I couldn’t take it anymore. I got up and walked away.
She came running after me so I gave her a little piece of my mind. “You think I’m bent out of shape? Because I don’t want to run away and join Dan’s circus? May I remind you that you couldn’t stand him before? And since when do you call him Dan?”
“I’m sorry Matt is leaving and that you’re going to be miserable.”
“That’s not it at all.” Though that was totally it.
“Dan really cares for you. For all of us. He bought that picture Matt took because he knew you guys needed the money.”
“What?” I stared at her in shock, my emotions spinning out of control. “Why do you want to hurt me when you know I’m already hurting so badly?”
“I don’t. I just want you to do the right thing for you, not for you and Matt. It sounds like he’s doing what’s right for him.”
We were standing at the entrance to the subway. “I gotta go, Tati.” I ran down the stairs and took the next train that arrived, riding around for hours to clear my head.
By late afternoon I was sitting in front of Orvin’s closed shop, wishing I could talk to him, when Dan passed by.
“Grace, Orvin’s is closed on Sundays,” Dan said.
“Yeah, I realize that.”
He was staring down at me with his kind smile. “Can I sit?”
“Sure.”
“Something you want to talk about?”
“No.”
“Have you been practicing?”
“Of course.” The last thing I needed was Dan with his professor hat on. I turned and looked at him pointedly. “Why’d you buy that photo?”
He didn’t miss a beat. “Because I liked it.”
“That had to have been the highest price paid for a piece of student artwork. Ever. In the history of college artwork.”
“Honestly, Grace, you know I’m a straight shooter. It’s a beautiful photograph and I think Matt’s work will be worth something someday.”

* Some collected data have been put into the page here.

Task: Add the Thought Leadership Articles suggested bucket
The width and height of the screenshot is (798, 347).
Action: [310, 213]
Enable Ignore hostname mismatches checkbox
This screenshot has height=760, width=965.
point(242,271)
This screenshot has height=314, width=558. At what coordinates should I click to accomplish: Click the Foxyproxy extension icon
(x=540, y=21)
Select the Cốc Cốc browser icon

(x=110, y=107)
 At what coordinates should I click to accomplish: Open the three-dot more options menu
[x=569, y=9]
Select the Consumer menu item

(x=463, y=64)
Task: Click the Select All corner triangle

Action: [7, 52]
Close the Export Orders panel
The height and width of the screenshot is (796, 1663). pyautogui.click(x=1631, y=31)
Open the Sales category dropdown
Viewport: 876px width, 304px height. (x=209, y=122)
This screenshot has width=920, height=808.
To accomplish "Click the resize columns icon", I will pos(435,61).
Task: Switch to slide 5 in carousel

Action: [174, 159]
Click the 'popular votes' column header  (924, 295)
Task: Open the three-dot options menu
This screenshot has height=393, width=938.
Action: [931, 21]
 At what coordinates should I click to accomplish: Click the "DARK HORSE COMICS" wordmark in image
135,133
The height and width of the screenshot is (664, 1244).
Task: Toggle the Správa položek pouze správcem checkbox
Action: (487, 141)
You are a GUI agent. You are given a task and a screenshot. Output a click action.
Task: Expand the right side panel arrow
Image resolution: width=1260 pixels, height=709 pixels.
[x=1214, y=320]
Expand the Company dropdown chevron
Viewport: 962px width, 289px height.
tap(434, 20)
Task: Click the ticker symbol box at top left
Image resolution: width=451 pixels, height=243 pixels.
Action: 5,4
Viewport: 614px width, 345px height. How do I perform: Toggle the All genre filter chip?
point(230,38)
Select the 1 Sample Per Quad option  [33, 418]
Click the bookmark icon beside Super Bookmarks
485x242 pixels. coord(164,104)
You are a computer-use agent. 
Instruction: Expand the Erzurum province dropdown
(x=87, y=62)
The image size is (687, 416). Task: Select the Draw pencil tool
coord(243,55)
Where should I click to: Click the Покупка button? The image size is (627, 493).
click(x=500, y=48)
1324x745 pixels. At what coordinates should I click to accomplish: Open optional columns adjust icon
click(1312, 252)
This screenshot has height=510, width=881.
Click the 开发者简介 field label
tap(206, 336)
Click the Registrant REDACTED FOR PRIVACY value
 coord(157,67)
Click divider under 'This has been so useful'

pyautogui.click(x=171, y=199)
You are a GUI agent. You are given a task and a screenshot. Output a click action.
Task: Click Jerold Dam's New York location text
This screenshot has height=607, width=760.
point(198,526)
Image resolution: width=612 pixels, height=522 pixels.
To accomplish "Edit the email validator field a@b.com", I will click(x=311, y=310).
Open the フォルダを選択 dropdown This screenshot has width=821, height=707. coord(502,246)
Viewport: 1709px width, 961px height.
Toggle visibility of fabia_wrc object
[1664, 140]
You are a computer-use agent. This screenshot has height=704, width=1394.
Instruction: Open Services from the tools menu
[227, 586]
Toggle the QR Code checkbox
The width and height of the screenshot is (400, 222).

“You didn’t buy it because you knew we needed the money?”
“Not at all.” Little white lies. “Will you tell me what’s bothering you?”
I shook my head and looked down to his lap, where he was holding a few folded sheets of paper. “Is that new music?”
“No, actually, this is the paperwork to get my last name changed. Believe it or not, I could handle it as a professor, but as a composer and conductor, I need something new.”
“So you’re changing your name? Just like that?”
“Yeah, I even ran the idea by my father, thinking he would be offended, but he told me he was happy to have the name end with him. I’m making a small adjustment from Pornsake to Porter.”
“Daniel Porter. That has a nice ring to it.”
“Why thank you, Graceland.”
Hot wind blasted my face from a passing bus. I felt a tinge of nausea and closed my eyes.
“You okay, Grace?”
“I feel like I’m gonna throw up.” And then, just like that, I was heaving the pastrami on rye I’d had in the park with Tati into a nearby trash can.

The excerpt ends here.